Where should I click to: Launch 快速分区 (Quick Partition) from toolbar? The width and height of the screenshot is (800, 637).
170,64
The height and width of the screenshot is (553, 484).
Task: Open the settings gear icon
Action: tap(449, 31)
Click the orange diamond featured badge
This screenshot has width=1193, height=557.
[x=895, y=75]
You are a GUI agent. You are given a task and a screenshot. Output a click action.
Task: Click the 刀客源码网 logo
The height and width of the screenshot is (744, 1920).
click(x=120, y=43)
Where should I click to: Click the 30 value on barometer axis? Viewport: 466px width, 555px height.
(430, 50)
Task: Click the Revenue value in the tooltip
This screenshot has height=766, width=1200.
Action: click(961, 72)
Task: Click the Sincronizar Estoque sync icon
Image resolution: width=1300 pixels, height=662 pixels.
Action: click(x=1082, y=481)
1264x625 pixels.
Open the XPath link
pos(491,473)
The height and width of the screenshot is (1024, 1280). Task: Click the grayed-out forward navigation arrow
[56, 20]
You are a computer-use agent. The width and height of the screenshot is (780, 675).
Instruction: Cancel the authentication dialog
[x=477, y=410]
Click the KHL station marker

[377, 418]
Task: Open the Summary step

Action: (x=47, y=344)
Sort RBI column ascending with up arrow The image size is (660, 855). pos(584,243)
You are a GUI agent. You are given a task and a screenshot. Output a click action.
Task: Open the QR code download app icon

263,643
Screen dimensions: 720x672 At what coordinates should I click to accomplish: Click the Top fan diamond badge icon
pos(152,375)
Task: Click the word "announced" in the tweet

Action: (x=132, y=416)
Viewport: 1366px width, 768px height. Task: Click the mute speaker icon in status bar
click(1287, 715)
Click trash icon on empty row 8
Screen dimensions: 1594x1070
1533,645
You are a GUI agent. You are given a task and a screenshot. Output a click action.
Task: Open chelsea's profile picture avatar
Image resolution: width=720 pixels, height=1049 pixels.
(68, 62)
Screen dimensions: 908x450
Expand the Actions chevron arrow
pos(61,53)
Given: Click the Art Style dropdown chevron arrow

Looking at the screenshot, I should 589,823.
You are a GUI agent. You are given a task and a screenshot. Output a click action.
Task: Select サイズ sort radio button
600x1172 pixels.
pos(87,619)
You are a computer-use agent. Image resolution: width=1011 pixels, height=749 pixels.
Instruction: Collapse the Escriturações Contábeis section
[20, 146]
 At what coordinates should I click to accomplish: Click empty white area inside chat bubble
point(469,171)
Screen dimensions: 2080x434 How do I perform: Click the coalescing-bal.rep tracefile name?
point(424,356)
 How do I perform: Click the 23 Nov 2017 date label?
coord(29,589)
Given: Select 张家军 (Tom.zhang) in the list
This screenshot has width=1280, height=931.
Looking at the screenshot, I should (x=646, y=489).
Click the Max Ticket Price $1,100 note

- _Problem_
Copy the lines above exactly, leaving every word as it is.

- _Answer for this exercise_
Where should I click to: Launch 快速分区 (Quick Partition) from toolbar? The width and height of the screenshot is (800, 637).
170,64
The height and width of the screenshot is (553, 484).
Task: Open the settings gear icon
Action: tap(449, 31)
Click the orange diamond featured badge
This screenshot has width=1193, height=557.
[x=895, y=75]
You are a GUI agent. You are given a task and a screenshot. Output a click action.
Task: Click the 刀客源码网 logo
The height and width of the screenshot is (744, 1920).
click(x=120, y=43)
Where should I click to: Click the 30 value on barometer axis? Viewport: 466px width, 555px height.
(430, 50)
Task: Click the Revenue value in the tooltip
This screenshot has height=766, width=1200.
Action: click(961, 72)
Task: Click the Sincronizar Estoque sync icon
Image resolution: width=1300 pixels, height=662 pixels.
Action: click(x=1082, y=481)
1264x625 pixels.
Open the XPath link
pos(491,473)
The height and width of the screenshot is (1024, 1280). Task: Click the grayed-out forward navigation arrow
[56, 20]
You are a computer-use agent. The width and height of the screenshot is (780, 675).
Instruction: Cancel the authentication dialog
[x=477, y=410]
Click the KHL station marker

[377, 418]
Task: Open the Summary step

Action: (x=47, y=344)
Sort RBI column ascending with up arrow The image size is (660, 855). pos(584,243)
You are a GUI agent. You are given a task and a screenshot. Output a click action.
Task: Open the QR code download app icon

263,643
Screen dimensions: 720x672 At what coordinates should I click to accomplish: Click the Top fan diamond badge icon
pos(152,375)
Task: Click the word "announced" in the tweet

Action: (x=132, y=416)
Viewport: 1366px width, 768px height. Task: Click the mute speaker icon in status bar
click(1287, 715)
Click trash icon on empty row 8
Screen dimensions: 1594x1070
1533,645
You are a GUI agent. You are given a task and a screenshot. Output a click action.
Task: Open chelsea's profile picture avatar
Image resolution: width=720 pixels, height=1049 pixels.
(68, 62)
Screen dimensions: 908x450
Expand the Actions chevron arrow
pos(61,53)
Given: Click the Art Style dropdown chevron arrow

Looking at the screenshot, I should 589,823.
You are a GUI agent. You are given a task and a screenshot. Output a click action.
Task: Select サイズ sort radio button
600x1172 pixels.
pos(87,619)
You are a computer-use agent. Image resolution: width=1011 pixels, height=749 pixels.
Instruction: Collapse the Escriturações Contábeis section
[20, 146]
 At what coordinates should I click to accomplish: Click empty white area inside chat bubble
point(469,171)
Screen dimensions: 2080x434 How do I perform: Click the coalescing-bal.rep tracefile name?
point(424,356)
 How do I perform: Click the 23 Nov 2017 date label?
coord(29,589)
Given: Select 张家军 (Tom.zhang) in the list
This screenshot has width=1280, height=931.
Looking at the screenshot, I should (x=646, y=489).
Click the Max Ticket Price $1,100 note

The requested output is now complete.